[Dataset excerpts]
======

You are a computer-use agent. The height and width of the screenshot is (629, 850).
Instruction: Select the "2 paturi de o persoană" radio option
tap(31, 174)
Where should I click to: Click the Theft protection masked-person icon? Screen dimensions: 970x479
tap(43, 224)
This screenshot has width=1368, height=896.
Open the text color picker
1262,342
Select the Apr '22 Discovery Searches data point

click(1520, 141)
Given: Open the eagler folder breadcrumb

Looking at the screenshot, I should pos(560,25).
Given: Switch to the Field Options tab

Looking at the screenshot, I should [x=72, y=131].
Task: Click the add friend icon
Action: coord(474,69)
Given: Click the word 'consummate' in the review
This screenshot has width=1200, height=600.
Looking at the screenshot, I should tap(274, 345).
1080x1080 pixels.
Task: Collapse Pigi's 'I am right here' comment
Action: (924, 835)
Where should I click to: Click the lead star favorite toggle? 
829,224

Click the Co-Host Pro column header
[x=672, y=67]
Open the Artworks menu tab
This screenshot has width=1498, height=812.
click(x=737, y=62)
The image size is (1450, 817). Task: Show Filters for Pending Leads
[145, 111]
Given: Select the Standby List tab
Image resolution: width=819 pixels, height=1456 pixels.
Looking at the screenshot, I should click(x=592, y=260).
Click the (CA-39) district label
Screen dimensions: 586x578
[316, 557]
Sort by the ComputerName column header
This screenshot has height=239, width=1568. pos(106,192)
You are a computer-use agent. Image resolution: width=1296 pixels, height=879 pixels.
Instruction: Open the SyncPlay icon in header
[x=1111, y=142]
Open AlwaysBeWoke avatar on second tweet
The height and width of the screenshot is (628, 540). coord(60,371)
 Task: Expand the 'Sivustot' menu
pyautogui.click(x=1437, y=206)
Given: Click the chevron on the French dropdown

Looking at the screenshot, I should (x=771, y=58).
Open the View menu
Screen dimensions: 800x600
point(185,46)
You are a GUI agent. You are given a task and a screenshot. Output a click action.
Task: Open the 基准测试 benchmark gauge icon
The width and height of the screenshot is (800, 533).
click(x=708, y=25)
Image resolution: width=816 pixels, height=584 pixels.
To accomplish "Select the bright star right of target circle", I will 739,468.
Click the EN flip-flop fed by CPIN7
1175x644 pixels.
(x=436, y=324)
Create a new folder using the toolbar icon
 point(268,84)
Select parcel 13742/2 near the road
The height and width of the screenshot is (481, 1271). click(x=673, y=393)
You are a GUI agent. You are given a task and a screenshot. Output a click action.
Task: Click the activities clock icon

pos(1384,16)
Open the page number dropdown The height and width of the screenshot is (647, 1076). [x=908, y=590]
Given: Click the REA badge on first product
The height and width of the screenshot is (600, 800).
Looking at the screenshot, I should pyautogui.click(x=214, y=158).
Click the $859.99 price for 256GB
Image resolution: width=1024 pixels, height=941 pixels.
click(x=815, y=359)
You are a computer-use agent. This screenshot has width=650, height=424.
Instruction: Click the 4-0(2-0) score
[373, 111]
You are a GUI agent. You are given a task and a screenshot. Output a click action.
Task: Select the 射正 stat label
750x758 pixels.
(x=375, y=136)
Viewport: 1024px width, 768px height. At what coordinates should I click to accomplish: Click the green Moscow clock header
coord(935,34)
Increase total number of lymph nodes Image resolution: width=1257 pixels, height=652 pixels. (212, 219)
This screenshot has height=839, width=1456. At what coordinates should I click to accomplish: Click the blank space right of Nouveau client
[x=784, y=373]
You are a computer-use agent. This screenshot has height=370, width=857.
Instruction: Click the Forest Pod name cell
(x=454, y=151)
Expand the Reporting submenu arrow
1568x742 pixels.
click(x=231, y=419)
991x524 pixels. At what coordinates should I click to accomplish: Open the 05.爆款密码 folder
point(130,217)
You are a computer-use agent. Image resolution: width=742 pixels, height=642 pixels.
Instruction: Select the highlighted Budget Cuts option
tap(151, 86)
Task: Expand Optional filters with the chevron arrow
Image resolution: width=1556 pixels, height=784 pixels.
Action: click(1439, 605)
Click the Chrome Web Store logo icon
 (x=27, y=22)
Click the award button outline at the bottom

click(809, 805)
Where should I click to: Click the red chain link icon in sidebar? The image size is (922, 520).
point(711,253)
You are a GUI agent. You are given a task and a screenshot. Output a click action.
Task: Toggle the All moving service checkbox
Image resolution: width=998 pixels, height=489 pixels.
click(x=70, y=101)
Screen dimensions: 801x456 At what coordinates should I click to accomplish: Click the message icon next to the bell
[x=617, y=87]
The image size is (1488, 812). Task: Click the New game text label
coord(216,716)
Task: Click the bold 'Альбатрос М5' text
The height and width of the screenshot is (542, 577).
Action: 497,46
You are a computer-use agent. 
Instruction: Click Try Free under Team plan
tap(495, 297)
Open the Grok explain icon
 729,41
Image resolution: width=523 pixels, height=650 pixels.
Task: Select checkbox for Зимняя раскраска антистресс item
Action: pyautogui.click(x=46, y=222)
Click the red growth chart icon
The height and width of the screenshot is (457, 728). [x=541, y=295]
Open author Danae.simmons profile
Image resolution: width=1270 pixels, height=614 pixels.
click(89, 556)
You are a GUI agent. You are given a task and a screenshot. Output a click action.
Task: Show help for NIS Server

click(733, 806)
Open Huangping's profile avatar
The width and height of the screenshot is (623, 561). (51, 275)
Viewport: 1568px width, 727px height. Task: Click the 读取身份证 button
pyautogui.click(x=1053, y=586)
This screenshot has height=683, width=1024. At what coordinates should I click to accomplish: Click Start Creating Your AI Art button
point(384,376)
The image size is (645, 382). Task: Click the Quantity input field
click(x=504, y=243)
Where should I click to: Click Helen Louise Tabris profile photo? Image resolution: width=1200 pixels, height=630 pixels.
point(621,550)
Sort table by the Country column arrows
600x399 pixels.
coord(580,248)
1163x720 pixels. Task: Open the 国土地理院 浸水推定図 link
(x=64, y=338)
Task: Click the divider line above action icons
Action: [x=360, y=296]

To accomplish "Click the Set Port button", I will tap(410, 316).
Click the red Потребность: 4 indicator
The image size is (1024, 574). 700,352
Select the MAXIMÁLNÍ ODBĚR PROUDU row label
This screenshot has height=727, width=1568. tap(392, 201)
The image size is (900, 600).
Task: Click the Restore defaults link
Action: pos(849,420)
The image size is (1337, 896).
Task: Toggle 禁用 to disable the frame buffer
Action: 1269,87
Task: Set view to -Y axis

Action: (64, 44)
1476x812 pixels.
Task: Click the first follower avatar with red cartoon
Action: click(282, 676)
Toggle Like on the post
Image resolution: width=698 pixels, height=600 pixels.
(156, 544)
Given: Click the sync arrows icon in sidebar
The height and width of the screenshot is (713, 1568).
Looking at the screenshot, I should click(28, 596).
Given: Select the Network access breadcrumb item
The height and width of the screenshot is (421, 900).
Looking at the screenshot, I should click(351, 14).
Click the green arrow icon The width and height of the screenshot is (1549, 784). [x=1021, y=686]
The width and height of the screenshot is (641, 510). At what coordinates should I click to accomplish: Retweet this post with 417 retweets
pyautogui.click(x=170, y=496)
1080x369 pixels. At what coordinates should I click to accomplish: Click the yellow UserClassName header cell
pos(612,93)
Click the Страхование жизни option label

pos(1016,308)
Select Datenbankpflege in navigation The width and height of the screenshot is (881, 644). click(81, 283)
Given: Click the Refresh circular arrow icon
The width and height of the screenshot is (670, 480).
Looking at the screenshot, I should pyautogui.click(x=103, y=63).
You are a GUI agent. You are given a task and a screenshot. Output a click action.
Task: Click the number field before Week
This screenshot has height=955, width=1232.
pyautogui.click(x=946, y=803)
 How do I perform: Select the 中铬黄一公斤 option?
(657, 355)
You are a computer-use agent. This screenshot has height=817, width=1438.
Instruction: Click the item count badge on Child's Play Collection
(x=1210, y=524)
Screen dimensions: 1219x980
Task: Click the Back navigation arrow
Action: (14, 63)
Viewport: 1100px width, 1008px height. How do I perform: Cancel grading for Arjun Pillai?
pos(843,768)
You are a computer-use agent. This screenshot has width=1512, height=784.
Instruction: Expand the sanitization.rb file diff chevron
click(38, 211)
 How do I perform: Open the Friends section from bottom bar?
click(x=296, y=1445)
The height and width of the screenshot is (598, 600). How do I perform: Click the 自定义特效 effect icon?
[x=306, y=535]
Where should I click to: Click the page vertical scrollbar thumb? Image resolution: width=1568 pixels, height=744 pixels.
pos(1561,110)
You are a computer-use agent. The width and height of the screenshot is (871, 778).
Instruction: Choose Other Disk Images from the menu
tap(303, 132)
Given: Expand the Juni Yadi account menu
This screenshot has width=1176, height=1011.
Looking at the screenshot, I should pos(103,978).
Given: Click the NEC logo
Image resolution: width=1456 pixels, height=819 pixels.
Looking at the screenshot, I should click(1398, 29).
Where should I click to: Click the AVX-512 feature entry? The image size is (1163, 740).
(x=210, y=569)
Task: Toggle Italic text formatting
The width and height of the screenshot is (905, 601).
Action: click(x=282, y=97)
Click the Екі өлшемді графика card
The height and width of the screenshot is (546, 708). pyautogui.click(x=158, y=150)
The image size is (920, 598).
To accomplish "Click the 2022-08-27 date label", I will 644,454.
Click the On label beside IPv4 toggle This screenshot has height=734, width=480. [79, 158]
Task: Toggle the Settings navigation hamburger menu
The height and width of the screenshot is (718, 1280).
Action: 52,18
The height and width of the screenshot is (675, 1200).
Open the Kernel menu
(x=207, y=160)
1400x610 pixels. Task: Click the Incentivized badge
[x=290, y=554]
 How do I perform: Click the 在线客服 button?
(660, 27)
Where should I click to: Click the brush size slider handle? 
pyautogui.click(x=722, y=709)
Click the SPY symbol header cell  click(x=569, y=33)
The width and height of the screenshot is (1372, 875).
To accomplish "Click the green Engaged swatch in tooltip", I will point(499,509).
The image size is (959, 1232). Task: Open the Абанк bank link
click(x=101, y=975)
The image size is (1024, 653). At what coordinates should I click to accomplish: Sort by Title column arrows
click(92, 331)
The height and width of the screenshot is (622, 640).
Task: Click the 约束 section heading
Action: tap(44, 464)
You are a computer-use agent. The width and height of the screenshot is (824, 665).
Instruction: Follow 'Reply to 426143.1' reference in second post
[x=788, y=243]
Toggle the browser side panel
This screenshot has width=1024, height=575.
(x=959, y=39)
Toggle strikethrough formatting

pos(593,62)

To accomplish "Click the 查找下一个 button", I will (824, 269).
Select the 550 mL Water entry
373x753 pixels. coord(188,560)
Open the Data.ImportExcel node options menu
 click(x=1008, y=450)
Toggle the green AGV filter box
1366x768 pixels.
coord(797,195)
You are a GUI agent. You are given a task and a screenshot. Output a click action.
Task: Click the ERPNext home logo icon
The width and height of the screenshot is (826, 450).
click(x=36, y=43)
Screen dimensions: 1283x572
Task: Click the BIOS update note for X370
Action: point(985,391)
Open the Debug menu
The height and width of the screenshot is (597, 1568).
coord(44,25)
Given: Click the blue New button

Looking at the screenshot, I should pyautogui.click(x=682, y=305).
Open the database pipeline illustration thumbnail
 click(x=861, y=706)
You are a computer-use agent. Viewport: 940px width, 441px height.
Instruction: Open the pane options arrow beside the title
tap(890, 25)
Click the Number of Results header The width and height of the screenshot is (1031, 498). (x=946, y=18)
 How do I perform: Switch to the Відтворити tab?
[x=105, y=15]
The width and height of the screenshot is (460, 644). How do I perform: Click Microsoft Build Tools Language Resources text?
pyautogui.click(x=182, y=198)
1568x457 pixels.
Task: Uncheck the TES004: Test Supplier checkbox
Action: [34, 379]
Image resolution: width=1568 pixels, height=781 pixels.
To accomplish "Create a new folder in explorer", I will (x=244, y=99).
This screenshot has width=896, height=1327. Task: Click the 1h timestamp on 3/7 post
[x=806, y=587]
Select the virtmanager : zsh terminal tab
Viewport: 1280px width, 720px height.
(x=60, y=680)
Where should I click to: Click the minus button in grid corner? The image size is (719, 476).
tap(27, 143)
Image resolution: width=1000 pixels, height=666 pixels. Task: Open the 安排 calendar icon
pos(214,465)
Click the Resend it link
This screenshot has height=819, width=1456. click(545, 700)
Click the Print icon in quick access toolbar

======

• _Exercise requirements_: Which lines in the records above include the word "access"? Copy them out.

• _Response_:
Given: Select the Network access breadcrumb item
Click the Print icon in quick access toolbar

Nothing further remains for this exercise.